It has been forced to re-invent itself from the apparent golden years of yesteryear as visitor numbers have fallen, exhibitors pulled out and the world has moved on. PlanetSKI gives this year's show a big, but qualified, thumbs up.

The London Show has needed to find its place in more ways than one.

It has been going for more than 40 years but its very existence is under threat.

First there is the geographical place it needs to find as its traditional homes of Earls Court and Olympia have either been pulled down or deemed not fit for purpose.

But secondly, and more importantly, is its place in the ever-changing modern world.

The overall number of British people skiing has fallen by around 20% since 2008 so the market is shrinking significantly.

The world has moved on from the Show being one giant shop where people came to hear about all that is new in snowsports - the digital world means people book their holidays and buy their clothing and equipment in a different way.

There used to be ski shows in Manchester, Birmingham, Glasgow and London with many other shows in smaller towns such as Brighton.

Now in the UK it is down to just one - the London Show.

Last year had just 25,000 visitors - down from 35,000 the previous year.

It may be exaggerating to say that this year, 2016, was the make or break year, but if the show had seen another similar drop in visitor numbers then the axe would likely have been wielded on London too.

Instead numbers are up more than 20%, taking the overall total past 30,000.

It is growing again.

Inside the ShowInside the Show

 

 

 

 

 

 

 

 

 

 

 

 

 

 

 

Huge sighs of relief have been breathed this weekend by all the people associated with the show.

"We always knew this year would be better as we have scheduled it for the half-term holidays and we have been sharper with our pricing and pre-sales deals where we saw a 38% rise.  But most importantly the thing completely outside our control, the weather, has been kind," said the man in overall charge of the show, Damian Norman, as we chatted over a beer on the eve of the last day.

But the details of the Show are decided by Lindsey Guy, the manager of the Show who makes the final decisions and should claim the credit for its development.

"We have made huge efforts to enhance the visitor experience from the moment they walk in and come into an alpine village setting. They see an ice rink, a real snow slope, an après ski bar and chalet-style wooden stands. They get in the mood for winter," said Lindsey.

"The mezzanine area inside is open to all, rather than just VIPs and those wanting Michelin-starred food like last year," Lindsey added.

Once again the PlanetSKI team has been at the Show across all 4 days - enjoying all that is on offer and keeping our ears to the ground.

We have canvassed the opinion of the public and exhibitors, from those here for the first time to those who have been coming to the London Show for more years than they care to recall.

We detail some of their opinions later in this article.

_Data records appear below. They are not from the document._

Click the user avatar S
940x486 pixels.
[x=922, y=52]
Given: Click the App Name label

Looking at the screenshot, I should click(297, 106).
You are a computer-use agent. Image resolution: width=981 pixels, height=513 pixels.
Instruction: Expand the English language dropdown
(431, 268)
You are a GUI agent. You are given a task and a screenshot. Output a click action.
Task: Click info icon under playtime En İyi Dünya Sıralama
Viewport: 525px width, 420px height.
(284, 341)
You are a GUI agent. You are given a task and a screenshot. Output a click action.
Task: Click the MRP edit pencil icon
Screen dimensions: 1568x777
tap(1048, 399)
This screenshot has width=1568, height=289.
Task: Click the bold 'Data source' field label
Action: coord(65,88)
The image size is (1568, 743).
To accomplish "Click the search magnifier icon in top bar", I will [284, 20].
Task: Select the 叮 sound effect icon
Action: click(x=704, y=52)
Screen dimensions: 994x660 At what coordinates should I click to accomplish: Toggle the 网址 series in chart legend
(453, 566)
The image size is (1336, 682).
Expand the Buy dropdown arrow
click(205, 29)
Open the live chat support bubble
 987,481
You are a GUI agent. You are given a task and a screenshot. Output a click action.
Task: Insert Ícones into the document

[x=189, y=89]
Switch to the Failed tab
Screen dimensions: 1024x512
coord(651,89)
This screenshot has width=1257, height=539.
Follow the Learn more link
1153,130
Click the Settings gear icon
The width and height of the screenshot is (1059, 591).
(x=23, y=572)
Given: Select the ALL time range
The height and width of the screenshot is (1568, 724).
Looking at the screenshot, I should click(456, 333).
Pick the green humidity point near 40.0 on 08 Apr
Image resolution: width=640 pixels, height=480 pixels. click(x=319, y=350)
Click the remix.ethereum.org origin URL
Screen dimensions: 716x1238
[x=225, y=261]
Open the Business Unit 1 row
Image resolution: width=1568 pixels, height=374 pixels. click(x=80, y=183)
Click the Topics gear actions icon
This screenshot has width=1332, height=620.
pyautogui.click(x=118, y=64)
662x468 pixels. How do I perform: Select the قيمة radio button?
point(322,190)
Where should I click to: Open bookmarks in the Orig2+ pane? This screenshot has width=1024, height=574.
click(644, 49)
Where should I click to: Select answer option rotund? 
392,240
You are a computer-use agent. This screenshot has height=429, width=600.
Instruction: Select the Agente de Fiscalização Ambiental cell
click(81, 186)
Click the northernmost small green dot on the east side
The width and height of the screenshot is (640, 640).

Our news and features reporter, Katie Bamber, was first in the queue as the doors opened on Thursday.

Our chief reporter, Jane Peel, has been following the sporting action on Mount Battersea and also looked back at the Show's 43-year history.

So, what is the reaction of the people that really matter - the paying public.

"I haven't been to a ski show for more than a decade and was very pleasantly surprised.  The outside area is for fun and relaxing, while the inside is open and yet cosy and not like the old days of the cavernous exhibition spaces of Earls Court and Olympia," said Carol.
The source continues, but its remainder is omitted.